Mountain Rose Herbs

Oregon Grape Root Extract

Also known as

Mahonia spp. (Mahonia aquifolium and Berberis aquifolium)

Introduction

Oregon grape is native to western North America and is particularly prominent in the Pacific Northwest as the name suggests. The Oregon grape is a bushy, flowering perennial with shiny, holly-like leaves. It is commonly found in mountainous regions and adapts easier to its environment than the closely related barberry.

The leaves of Oregon grape are dark green and prickly, turning orange and eventually brilliant red after a few years of aging. The plant reaches between two and six feet in height and produces small blackish-blue berries that resemble tiny grapes. These berries are edible but not palatable, possessing an intensely tart flavor that herbalist Michael Moore compares to sucking simultaneously on a Vitamin C tablet and aspirin.

Constituents

Oregon grape root contains berberine, also found in barberry, coptis, and goldenseal.
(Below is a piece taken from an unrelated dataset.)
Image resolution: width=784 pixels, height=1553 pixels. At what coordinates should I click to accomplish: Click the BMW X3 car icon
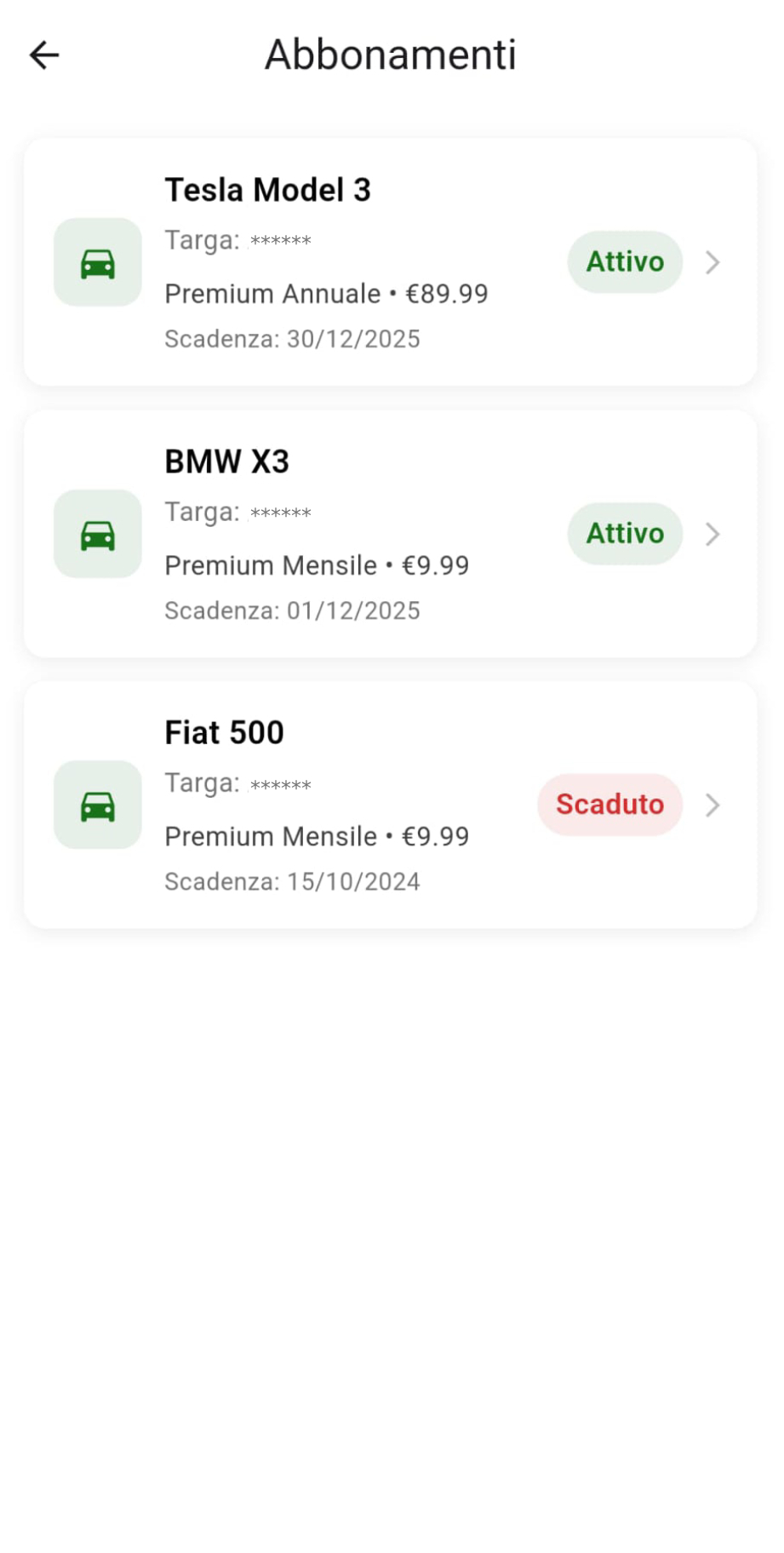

The herb also contains phytochemicals with similar activity, including columbamine, hydrastine, jatrorrhizine, oxyacanthine, and tetrahydroberberine, as well as tannins. It does not contain the range of nutrient vitamins and minerals found in barberry.

Parts Used

Root

Typical Preparations

Topical creams containing 10% tincture of Oregon grape root. Also used as tea, tincture and it may be administered in capsule form. Proper dosage is important:

Tea: 1 to 2 grams (1/2 to 1 teaspoon) of dried root steeped in 150 ml (approximately 2/3 of a cup) of hot water for 10 to 15 minutes three times daily. This is not the same dosage as for the chopped herb.

Tincture: 3 to 6 ml. (1/2 to 1-1/2 tsp) three times daily (but no more than three doses of any kind of Oregon grape root product per day).

For skin disorders: 10% tincture in ointment, applied to the skin three times daily

Summary

The golden yellow root of Oregon grape is commonly harvested as a medicine, and is sometimes substituted for goldenseal, as the two herbs have similar constituent properties. Oregon grape has been clinically shown to support certain skin irritation when used externally. It is also traditionally used as a bitter tonic to stimulate digestion and externally for its antimicrobial properties. The active constituents in Oregon grape root have shown substantial antimicrobial and antifungal activity in vitro, though these activities are unproven in human trials.

References

http://www.ncbi.nlm.nih.gov/pubmed?cmd=Retrieve&db=PubMed&list_uids=16645428&dopt=Abstract

http://www.ncbi.nlm.nih.gov/pubmed?cmd=Retrieve&db=PubMed&list_uids=16148424&dopt=Abstract

http://www.ncbi.nlm.nih.gov/pubmed/7898123?dopt=Abstract

http://www.ncbi.nlm.nih.gov/pubmed?cmd=Retrieve&list_uids=18072463&dopt=Abstract

Precautions

Adults should limit use of Oregon grape root or any other herb containing berberine (barberry, coptis, or goldenseal) to seven consecutive days at a time, waiting at least a week before using the herb again. This gives the natural, helpful bacteria of the intestine a chance to recover. Taking vitamin B6 supplements can give infectious bacteria resistance to the antibacterial toxins in the herb.

Do not take Oregon grape root if you are taking antibiotics for diarrhea.

The herb is not a problem for nursing mothers unless the baby has jaundice, however it should not be used while pregnant.

For educational purposes only This information has not been evaluated by the Food and Drug Administration.

This information is not intended to diagnose, treat, cure, or prevent any disease.